§ **Do this**
Give back the stretch of the listing below from the line with "You are a GUI" through the end, with "Preview Content" swapped for "Preview Details" and everything else unchanged. Leave the pictures out.

§ **Material to process**
* begin *

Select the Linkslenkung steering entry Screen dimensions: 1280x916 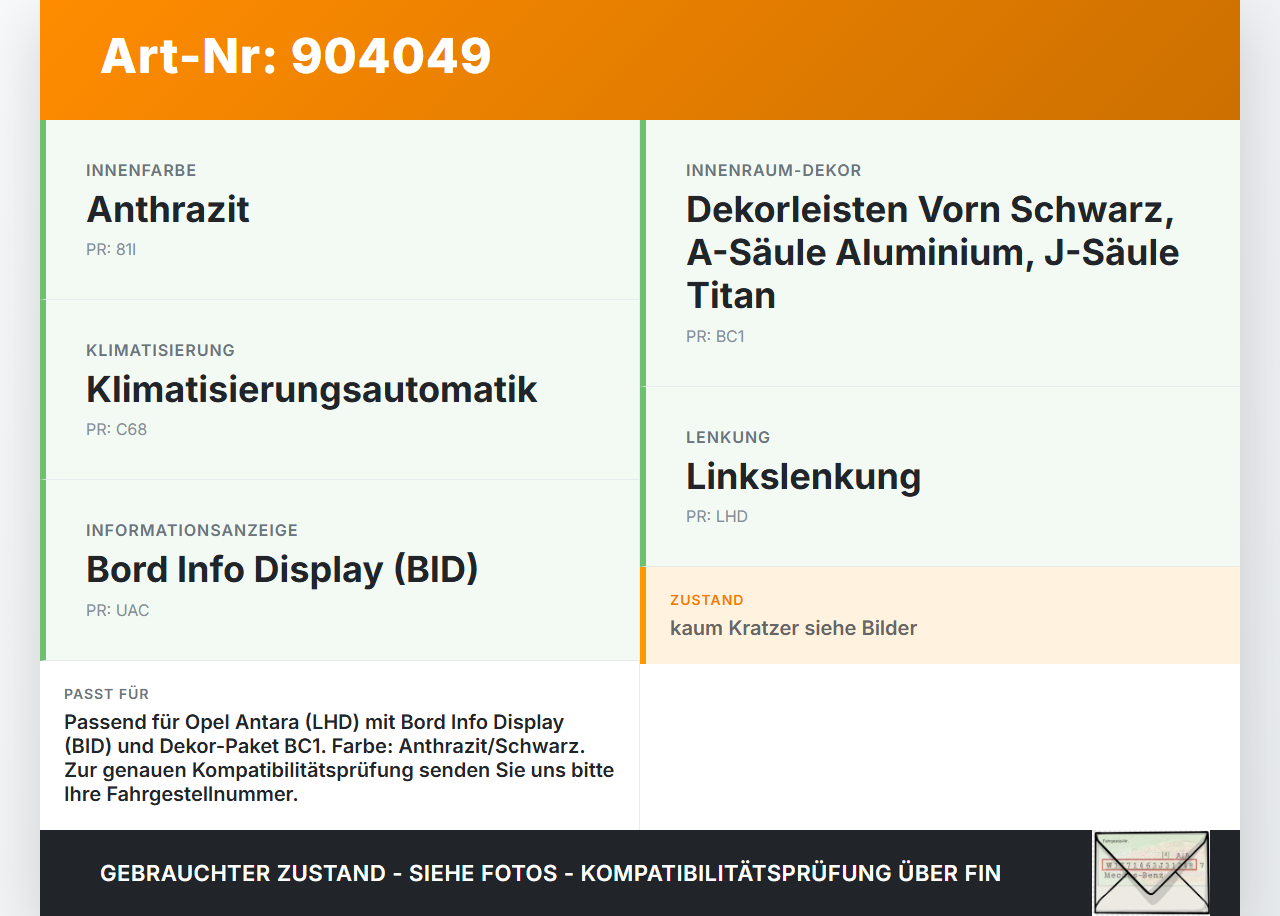point(940,477)
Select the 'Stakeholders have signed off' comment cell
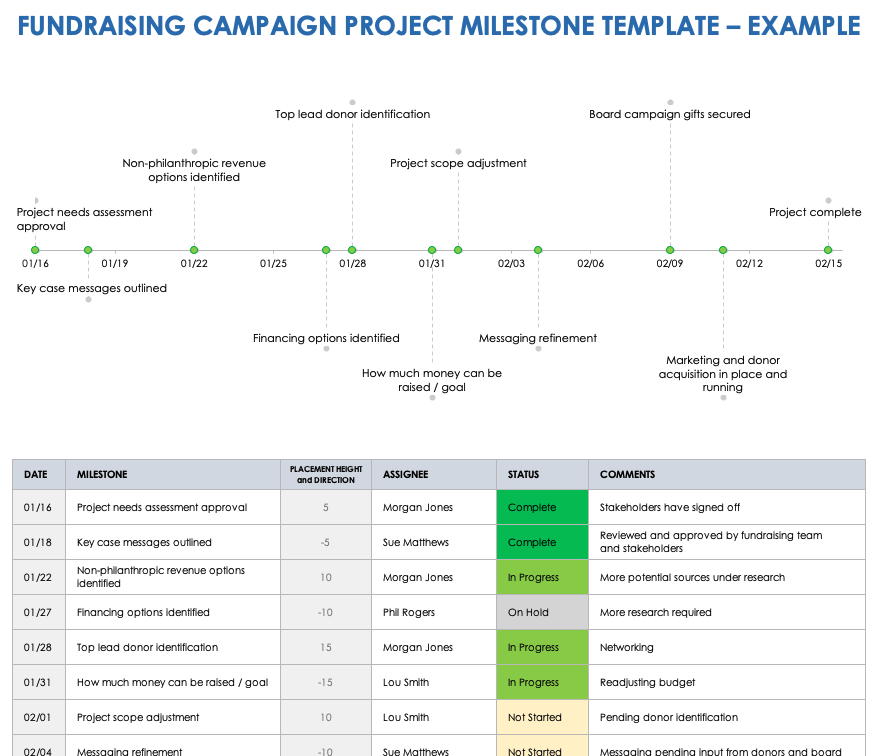 (670, 507)
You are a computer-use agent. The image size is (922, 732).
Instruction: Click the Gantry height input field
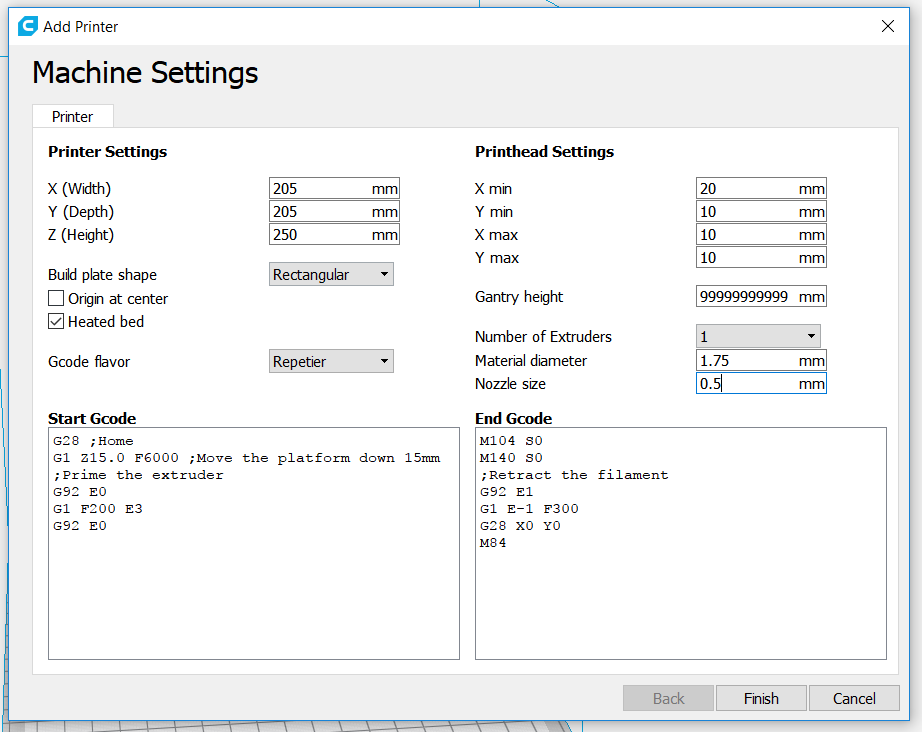[746, 297]
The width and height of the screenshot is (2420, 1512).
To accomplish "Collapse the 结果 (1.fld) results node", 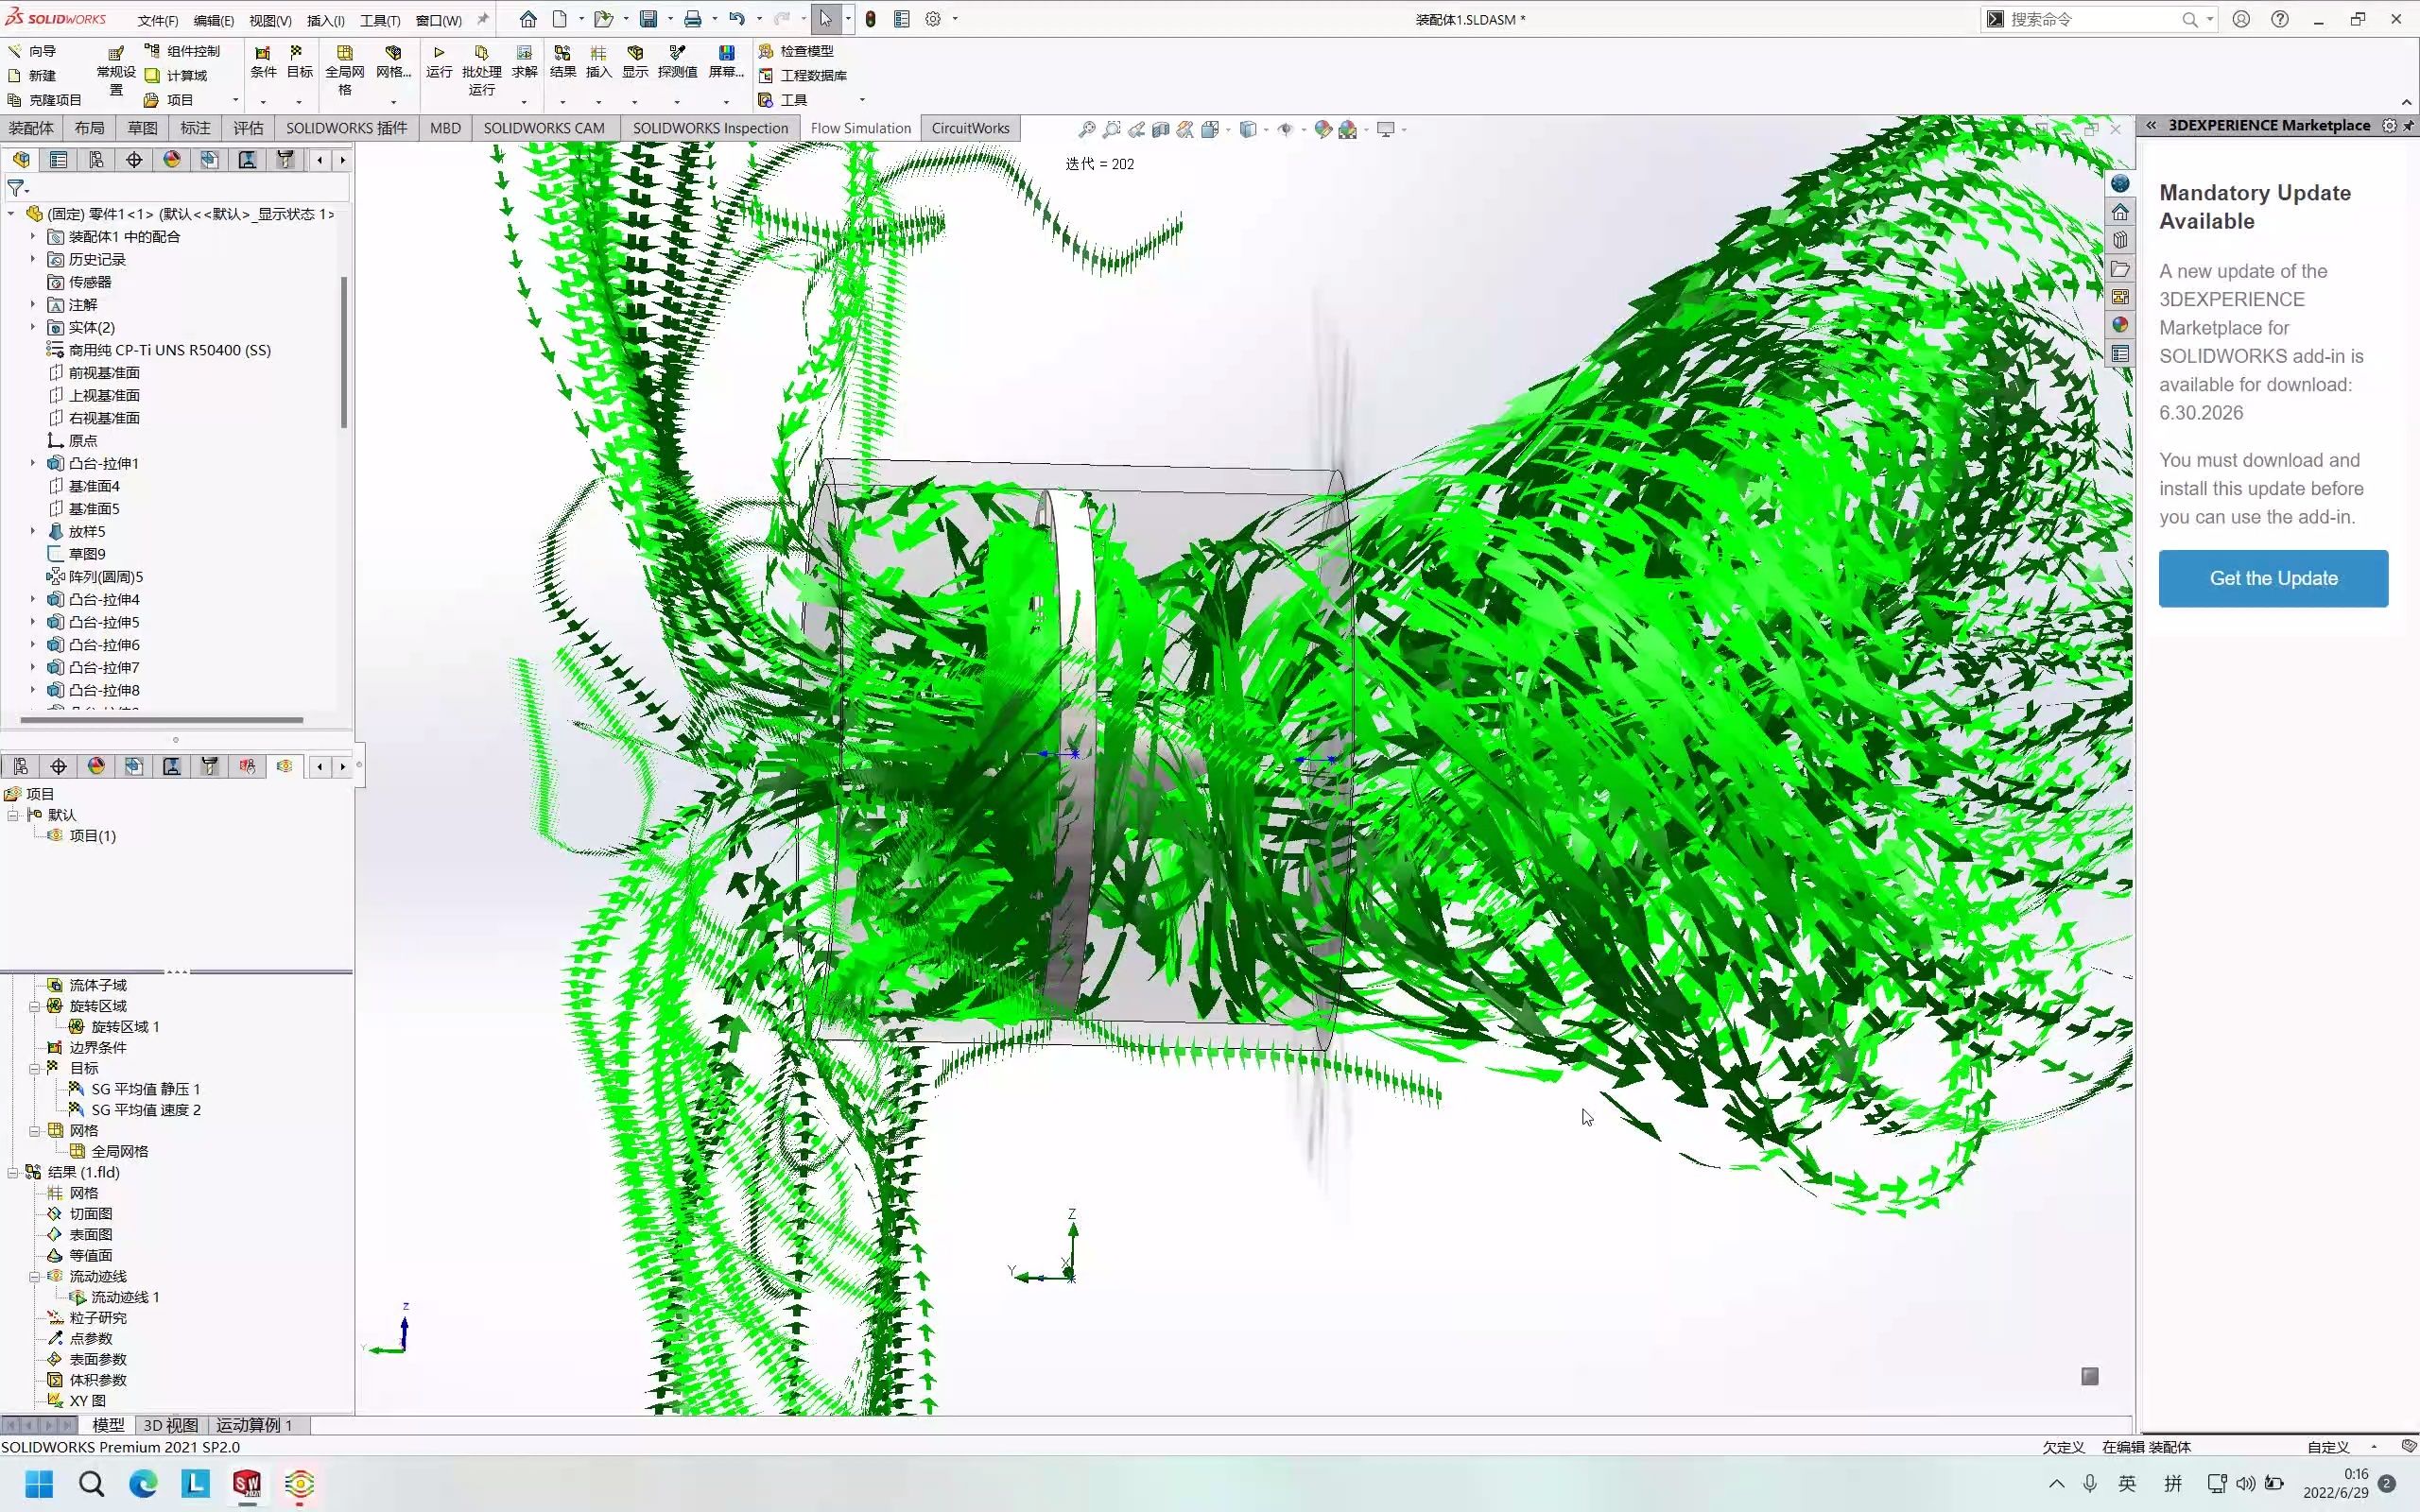I will click(x=13, y=1172).
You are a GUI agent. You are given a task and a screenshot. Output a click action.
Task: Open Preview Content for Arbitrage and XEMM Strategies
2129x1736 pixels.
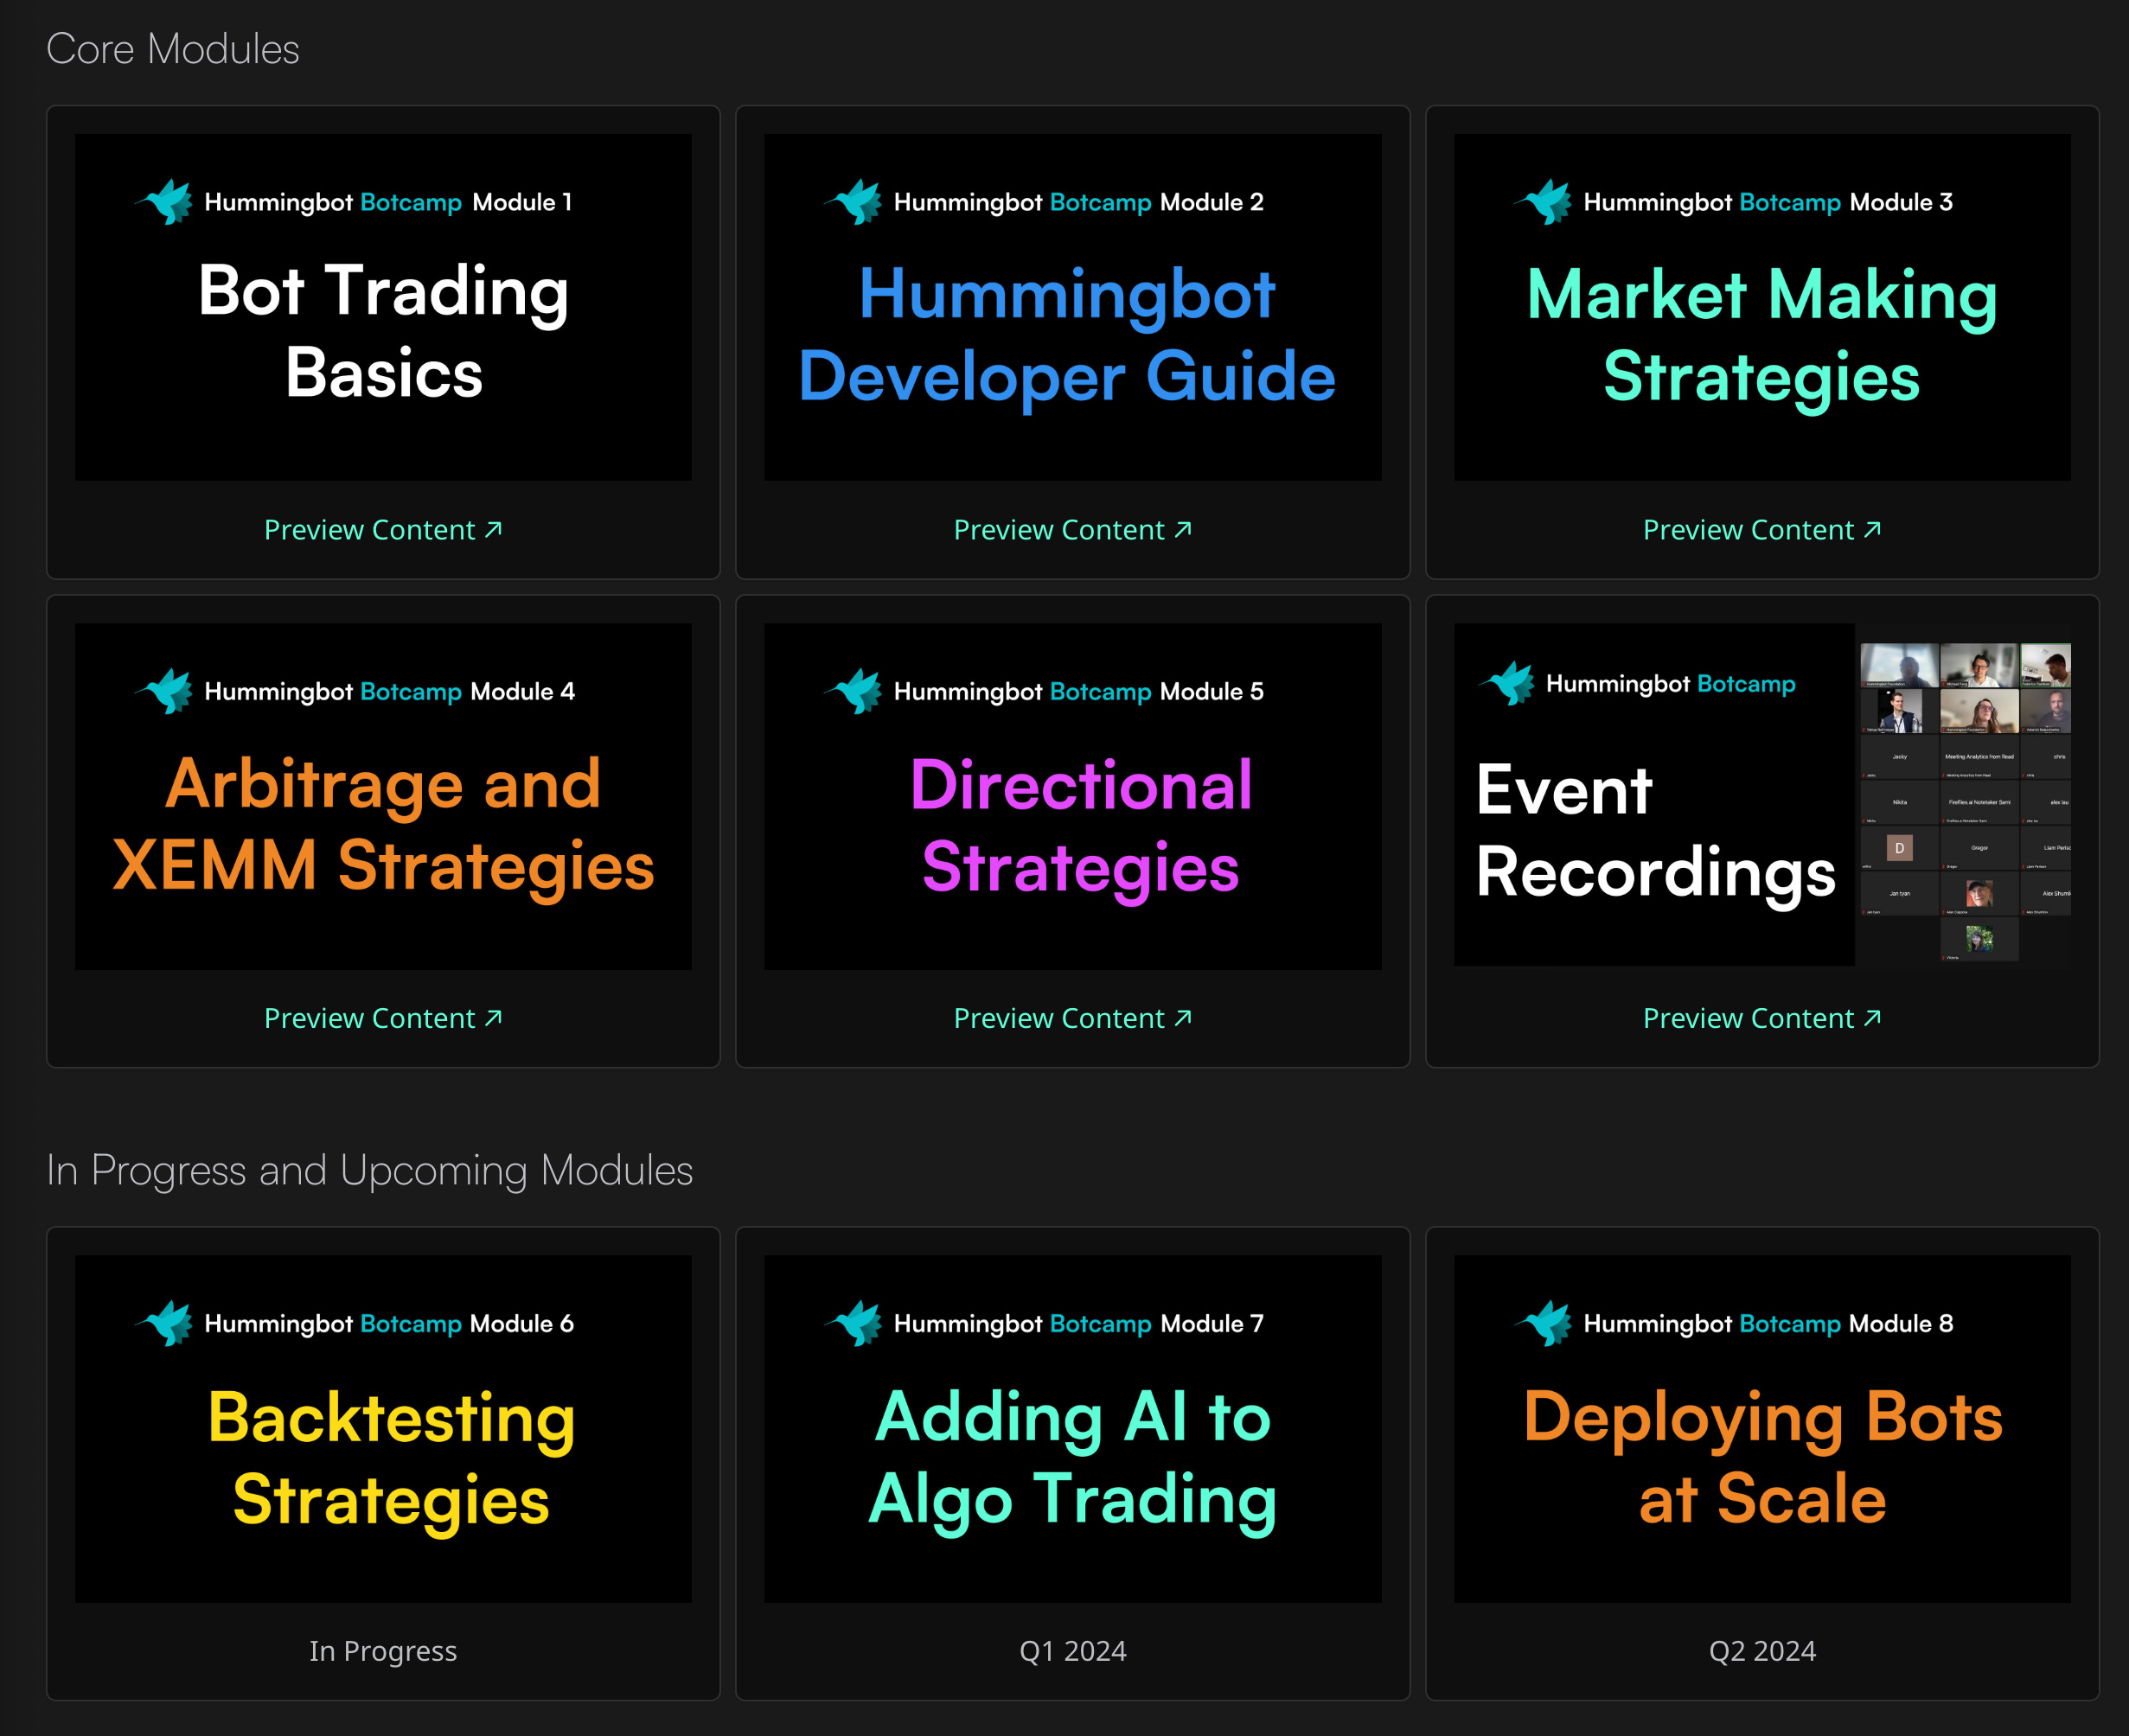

* end *

§ **Written solution**
You are a GUI agent. You are given a task and a screenshot. Output a click action.
Task: Open Preview Details for Arbitrage and XEMM Strategies
2129x1736 pixels.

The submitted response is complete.